**Your task**
Set down, character for character, everything in the records below from the line holding "You are a GUI" down to the line holding "Task: Select heading Excel管理を維持しつつ高度化したいか", and no other line.

--- Data to process Enclosed Below ---

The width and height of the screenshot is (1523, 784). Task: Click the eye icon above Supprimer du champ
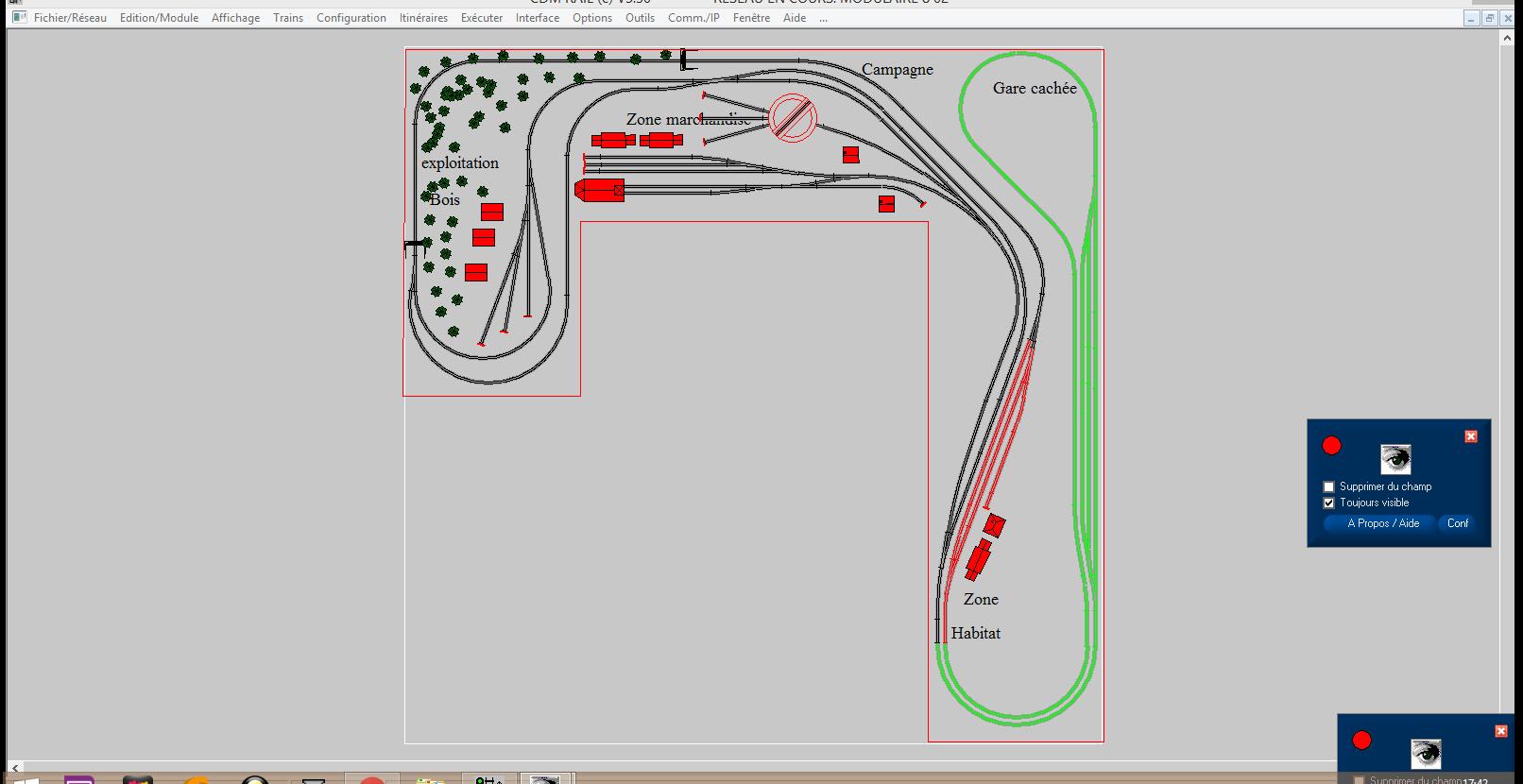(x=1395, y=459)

--- End of Enclosed Data to process ---
--- Data to process Enclosed Below ---

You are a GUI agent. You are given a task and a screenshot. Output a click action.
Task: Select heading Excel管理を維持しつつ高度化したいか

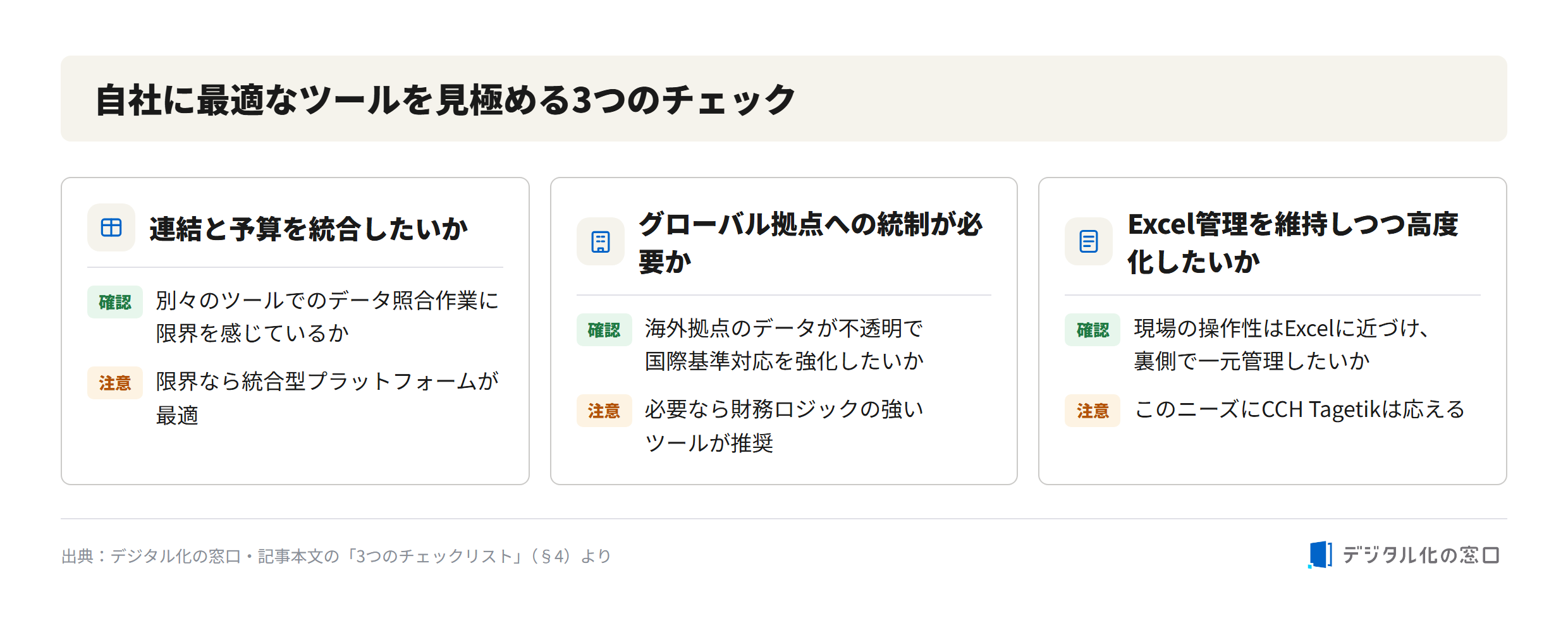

--- End of Enclosed Data to process ---
--- Data to process Enclosed Below ---

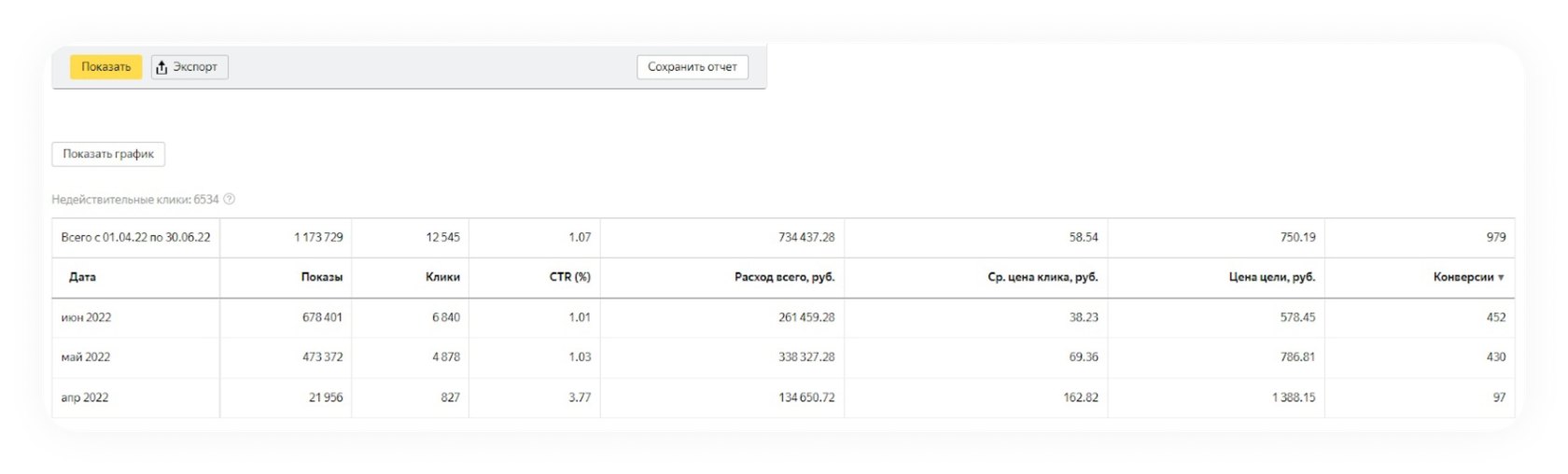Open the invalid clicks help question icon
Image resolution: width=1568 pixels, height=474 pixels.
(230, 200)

--- End of Enclosed Data to process ---

**Written answer**
You are a GUI agent. You are given a task and a screenshot. Output a click action.
Task: Select heading Excel管理を維持しつつ高度化したいか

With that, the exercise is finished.